Court of Appeals of Wisconsin
Jul 7, 1998
Case No. 97-2216 (Wis. Ct. App. Jul. 7, 1998)

Opinion

Case No. 97-2216.

Opinion Released: July 7, 1998. Opinion Filed: July 7, 1998. Not recommended for publication in the official reports.

APPEAL from an order of the circuit court for Brown County: WILLIAM M. ATKINSON, Judge. Affirmed.

Before Cane, P.J., Myse and Hoover, JJ.


Kim Williams, pro se, appeals an order dismissing her lawsuit and awarding Anthony Morgan actual fees and costs pursuant to § 814.025(3), Stats. She contends the trial court erred (1) by granting Morgan's motion to dismiss and awarding fees and costs despite the fact she had filed a motion to voluntarily dismiss the case on the day preceding the hearing on Morgan's motion; (2) by dismissing the complaint based on findings of defective summons, lack of personal jurisdiction and failure to state a claim upon which relief could be granted; and (3) by awarding attorney fees and costs pursuant to § 814.025(3). We conclude that the trial court properly addressed Morgan's motion and properly dismissed the action for failure to state a claim upon which relief can be granted. We also conclude, however, based on our de novo review, that the trial court had jurisdiction over Morgan despite the defective summons and the improper service. Although the summons was defective and the service was indeed improper, the trial court nevertheless had personal jurisdiction because of Morgan's failure to object to both at the time he filed his pro se motion for a more definite statement. Even though we reach a different conclusion from the trial court on the personal jurisdiction question, we agree that Williams's complaint fails to state a claim upon which relief can be granted and, therefore, conclude that Williams's suit was properly dismissed. We also conclude that the fees and costs awarded under § 814.025, Stats., was appropriate and therefore affirm.
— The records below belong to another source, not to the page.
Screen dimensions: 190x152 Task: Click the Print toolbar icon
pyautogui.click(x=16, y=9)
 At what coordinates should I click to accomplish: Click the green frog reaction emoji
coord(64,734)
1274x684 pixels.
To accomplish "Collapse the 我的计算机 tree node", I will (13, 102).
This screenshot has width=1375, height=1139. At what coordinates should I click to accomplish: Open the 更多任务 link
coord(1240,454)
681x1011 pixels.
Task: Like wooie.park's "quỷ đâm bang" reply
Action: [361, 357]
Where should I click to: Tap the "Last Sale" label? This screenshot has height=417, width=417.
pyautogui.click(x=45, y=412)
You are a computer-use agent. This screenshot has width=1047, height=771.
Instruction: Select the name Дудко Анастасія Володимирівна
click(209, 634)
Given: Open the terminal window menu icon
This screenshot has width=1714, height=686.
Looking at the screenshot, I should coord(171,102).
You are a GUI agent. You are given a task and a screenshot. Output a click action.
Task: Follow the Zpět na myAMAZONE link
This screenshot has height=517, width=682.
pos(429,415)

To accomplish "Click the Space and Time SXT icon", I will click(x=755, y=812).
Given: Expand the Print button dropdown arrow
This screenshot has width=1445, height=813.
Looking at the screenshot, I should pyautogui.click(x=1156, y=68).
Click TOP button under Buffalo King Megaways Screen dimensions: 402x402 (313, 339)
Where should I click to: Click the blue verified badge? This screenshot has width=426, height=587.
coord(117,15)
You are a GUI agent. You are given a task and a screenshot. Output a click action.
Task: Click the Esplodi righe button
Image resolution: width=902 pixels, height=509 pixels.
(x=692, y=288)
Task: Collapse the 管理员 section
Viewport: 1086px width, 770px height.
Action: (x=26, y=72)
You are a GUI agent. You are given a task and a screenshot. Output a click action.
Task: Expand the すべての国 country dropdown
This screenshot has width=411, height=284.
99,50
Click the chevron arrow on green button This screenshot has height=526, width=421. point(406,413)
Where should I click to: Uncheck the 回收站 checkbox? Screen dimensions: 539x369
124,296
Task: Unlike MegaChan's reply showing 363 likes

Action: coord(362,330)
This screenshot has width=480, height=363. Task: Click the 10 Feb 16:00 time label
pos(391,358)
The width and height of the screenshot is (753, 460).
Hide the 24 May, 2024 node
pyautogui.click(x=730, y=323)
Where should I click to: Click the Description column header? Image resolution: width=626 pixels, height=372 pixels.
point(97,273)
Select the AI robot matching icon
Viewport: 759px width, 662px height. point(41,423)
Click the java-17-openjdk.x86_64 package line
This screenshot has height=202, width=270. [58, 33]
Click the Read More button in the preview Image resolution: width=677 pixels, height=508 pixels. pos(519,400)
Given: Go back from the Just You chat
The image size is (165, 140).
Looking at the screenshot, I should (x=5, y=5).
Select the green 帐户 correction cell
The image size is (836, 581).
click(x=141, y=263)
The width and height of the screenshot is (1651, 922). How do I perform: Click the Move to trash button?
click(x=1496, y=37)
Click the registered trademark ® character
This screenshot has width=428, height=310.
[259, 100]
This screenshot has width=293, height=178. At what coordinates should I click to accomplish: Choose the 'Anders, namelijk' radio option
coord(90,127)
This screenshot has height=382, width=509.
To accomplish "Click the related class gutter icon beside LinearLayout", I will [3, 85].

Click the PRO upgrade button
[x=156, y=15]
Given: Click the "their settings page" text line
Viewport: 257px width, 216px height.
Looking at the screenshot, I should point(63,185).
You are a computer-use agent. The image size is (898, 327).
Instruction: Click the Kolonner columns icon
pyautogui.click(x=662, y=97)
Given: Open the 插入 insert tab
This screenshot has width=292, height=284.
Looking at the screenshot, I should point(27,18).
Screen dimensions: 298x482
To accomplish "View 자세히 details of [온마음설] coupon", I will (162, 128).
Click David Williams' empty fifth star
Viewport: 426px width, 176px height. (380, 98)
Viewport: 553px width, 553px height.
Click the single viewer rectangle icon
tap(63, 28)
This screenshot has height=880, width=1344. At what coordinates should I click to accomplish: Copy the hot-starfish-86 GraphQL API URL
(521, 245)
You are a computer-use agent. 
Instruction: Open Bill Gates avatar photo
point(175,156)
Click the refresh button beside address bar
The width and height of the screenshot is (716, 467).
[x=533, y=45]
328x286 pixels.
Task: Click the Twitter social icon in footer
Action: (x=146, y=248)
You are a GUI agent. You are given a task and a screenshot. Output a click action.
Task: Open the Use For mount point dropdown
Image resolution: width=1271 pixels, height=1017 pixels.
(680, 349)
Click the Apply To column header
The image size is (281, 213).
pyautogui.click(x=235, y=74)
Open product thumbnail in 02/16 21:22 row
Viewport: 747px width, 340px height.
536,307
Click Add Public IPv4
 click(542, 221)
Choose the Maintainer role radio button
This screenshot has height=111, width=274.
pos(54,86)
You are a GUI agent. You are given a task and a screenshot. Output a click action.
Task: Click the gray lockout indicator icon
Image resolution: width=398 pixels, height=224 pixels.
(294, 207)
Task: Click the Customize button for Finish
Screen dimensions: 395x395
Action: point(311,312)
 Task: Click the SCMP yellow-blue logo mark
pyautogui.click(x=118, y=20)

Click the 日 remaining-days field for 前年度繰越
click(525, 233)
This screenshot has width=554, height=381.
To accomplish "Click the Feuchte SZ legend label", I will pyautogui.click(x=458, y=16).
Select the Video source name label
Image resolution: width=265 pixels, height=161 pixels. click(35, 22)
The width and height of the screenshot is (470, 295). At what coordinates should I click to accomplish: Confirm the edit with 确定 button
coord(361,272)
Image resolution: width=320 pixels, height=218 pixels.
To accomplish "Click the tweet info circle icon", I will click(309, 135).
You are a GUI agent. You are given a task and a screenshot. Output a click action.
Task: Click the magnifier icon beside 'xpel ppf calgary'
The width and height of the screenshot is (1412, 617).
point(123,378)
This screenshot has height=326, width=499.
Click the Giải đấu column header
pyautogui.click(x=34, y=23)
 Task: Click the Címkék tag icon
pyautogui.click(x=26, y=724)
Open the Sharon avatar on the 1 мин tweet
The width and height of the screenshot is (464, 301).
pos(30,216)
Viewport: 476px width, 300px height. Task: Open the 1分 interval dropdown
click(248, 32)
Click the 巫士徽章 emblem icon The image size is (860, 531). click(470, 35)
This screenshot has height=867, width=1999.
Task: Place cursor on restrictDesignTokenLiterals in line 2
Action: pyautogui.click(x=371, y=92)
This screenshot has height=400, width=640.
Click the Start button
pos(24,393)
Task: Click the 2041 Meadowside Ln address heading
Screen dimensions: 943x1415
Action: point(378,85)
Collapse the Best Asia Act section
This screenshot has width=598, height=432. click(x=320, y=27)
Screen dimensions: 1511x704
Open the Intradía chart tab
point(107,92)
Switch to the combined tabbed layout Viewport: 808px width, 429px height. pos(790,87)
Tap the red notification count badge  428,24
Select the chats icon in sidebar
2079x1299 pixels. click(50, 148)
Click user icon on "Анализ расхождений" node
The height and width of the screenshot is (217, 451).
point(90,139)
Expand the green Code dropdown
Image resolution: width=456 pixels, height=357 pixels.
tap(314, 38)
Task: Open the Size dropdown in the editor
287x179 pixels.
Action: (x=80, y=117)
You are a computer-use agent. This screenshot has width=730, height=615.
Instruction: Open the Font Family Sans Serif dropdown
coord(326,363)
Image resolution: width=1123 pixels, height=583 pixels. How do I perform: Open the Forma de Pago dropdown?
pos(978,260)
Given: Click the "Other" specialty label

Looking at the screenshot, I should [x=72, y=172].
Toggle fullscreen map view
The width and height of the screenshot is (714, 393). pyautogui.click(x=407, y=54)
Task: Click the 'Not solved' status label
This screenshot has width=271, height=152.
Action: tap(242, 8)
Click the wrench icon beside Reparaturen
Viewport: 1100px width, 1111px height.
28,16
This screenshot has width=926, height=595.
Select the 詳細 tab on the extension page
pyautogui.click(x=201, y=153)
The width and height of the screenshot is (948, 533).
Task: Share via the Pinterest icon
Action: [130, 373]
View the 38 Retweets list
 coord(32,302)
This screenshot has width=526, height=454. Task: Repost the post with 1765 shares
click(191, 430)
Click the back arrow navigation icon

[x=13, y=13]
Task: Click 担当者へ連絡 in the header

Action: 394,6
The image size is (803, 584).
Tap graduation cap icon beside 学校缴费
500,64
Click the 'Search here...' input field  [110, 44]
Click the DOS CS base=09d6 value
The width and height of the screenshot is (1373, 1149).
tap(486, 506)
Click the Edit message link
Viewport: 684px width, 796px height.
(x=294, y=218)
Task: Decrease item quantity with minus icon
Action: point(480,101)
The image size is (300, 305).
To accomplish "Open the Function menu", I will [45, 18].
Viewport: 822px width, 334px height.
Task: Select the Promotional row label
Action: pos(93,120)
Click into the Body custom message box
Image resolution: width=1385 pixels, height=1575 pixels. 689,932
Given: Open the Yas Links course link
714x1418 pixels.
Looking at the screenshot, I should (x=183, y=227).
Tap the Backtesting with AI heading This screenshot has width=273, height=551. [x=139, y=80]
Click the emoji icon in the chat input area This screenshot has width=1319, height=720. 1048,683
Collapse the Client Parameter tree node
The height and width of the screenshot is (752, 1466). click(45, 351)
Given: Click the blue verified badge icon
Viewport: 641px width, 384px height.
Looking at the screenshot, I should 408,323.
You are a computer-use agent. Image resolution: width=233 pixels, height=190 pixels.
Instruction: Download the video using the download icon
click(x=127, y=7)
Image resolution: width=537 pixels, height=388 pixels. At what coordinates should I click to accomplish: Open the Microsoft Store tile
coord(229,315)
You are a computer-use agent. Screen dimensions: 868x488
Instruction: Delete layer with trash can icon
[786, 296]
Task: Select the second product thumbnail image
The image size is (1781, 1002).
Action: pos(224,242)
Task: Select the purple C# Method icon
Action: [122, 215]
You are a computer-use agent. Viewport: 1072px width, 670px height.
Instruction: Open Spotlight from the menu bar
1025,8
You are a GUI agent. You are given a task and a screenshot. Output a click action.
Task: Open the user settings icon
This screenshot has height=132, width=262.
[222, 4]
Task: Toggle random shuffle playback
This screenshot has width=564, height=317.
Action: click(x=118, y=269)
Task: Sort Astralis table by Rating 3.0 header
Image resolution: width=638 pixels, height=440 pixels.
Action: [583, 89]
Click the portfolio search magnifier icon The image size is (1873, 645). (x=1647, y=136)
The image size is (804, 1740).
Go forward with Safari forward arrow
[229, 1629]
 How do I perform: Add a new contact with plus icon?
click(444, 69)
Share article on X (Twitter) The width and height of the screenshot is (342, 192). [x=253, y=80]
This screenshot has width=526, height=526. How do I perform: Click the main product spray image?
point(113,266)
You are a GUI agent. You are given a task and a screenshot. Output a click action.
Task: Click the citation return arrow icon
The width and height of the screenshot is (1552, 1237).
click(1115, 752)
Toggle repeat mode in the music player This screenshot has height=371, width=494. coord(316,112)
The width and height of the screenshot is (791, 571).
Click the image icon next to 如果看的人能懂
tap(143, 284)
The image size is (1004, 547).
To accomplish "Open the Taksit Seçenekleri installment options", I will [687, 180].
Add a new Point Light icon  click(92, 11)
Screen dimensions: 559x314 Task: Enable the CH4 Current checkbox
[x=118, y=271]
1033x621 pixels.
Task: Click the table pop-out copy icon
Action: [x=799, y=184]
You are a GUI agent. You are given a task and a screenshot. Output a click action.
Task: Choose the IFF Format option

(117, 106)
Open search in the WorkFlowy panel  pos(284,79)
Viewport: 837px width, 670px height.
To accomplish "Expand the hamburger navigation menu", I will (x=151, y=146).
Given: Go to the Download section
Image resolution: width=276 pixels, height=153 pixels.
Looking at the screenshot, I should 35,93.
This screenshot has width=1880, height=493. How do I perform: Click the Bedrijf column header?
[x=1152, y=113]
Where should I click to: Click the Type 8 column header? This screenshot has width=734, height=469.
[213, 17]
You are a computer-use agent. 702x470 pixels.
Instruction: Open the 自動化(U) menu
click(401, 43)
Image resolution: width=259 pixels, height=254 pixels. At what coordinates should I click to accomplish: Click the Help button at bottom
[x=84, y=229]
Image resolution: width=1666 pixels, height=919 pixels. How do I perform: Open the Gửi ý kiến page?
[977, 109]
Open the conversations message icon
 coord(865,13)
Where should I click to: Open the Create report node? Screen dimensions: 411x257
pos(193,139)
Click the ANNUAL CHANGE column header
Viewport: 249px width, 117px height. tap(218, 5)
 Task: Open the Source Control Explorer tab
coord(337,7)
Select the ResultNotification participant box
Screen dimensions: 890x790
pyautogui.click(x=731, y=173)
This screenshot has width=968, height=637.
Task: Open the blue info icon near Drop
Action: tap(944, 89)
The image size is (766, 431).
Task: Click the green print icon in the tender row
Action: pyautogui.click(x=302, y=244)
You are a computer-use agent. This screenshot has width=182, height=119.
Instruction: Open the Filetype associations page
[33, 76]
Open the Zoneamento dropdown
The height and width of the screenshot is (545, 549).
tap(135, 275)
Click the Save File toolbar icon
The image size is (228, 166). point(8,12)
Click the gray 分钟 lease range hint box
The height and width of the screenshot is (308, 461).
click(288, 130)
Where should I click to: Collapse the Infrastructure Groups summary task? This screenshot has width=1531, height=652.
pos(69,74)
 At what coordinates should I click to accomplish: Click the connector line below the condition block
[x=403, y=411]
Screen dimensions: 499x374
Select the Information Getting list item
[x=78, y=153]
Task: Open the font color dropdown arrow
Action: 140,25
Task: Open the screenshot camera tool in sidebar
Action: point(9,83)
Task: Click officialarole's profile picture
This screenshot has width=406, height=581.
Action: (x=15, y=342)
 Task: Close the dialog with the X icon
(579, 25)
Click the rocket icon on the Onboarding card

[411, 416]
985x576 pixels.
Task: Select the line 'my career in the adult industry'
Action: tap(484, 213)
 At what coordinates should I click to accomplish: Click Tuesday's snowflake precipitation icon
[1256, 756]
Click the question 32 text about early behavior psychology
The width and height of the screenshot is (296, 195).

Williams filed an initial complaint alleging slander, libel and defamation of character; breach of contract; and a claim entitled "consensual civil sexual assault" with malice and intentional psychological and physical abuse. She alleged that she entered into an agreement with Morgan, a professional football player, to have an exclusive, long-term sexual and social relationship and that she suffered psychological and economic damages when he broke his promise and ended the relationship after their first and only sexual encounter. She also alleged that Morgan falsely stated to teammates and others that she was stalking him.

Morgan, then pro se, filed a motion for a more definite statement, which was granted. Williams complied by filing a more lengthy, but not necessarily more legally precise, document, which enumerated her claims as: intentional and negligent infliction of emotional distress, defamation, and civil sexual assault. Shortly thereafter, Morgan obtained counsel and promptly filed a motion to dismiss, or for summary judgment, based on defective summons, lack of personal jurisdiction and for failure to state a claim upon which relief could be granted. One day before Morgan's motion was scheduled to be heard, Williams filed a "Motion to Dismiss this Case without Prejudice."

Williams did not respond to Morgan's motion to dismiss, nor did she appear at the hearing. The trial court proceeded to hear argument from Morgan and found grounds to dismiss the case based upon insufficiency of the summons, failure to effectuate service, and because the complaint was without a legal basis in Wisconsin law. It also found the action frivolous because the suit was without foundation in Wisconsin law and was pursued with the intent to harass Morgan and it granted Morgan's request for fees and costs.

Williams first contends that the trial court was without authority to proceed on Morgan's motion to dismiss. She argues that the filing of her motion to voluntarily dismiss the case required the court to rule on her motion and refrain from further proceedings on Morgan's motion. Her argument is without legal support. Whether the trial court had the authority to hear the motion and whether it had an obligation to dismiss the case based on Williams's motion are questions of law we review de novo. See Price v. Hart , 166 Wis.2d 182, 192, 480 N.W.2d 249, 253 (Ct.App. 1991). Williams did not comply with the rules governing motion practice set forth in §§ 801.14(1) and 801.15(4), Stats. Furthermore, the court had no obligation to unilaterally dismiss the proceedings based on Williams's motion at that stage of the proceedings. See § 805.04(2), Stats.; Gowan v. McClure , 185 Wis.2d 903, 913, 519 N.W.2d 692, 696 (Ct.App. 1994). We therefore conclude the trial court acted properly by hearing Morgan's motion despite Williams's motion to voluntarily dismiss the case.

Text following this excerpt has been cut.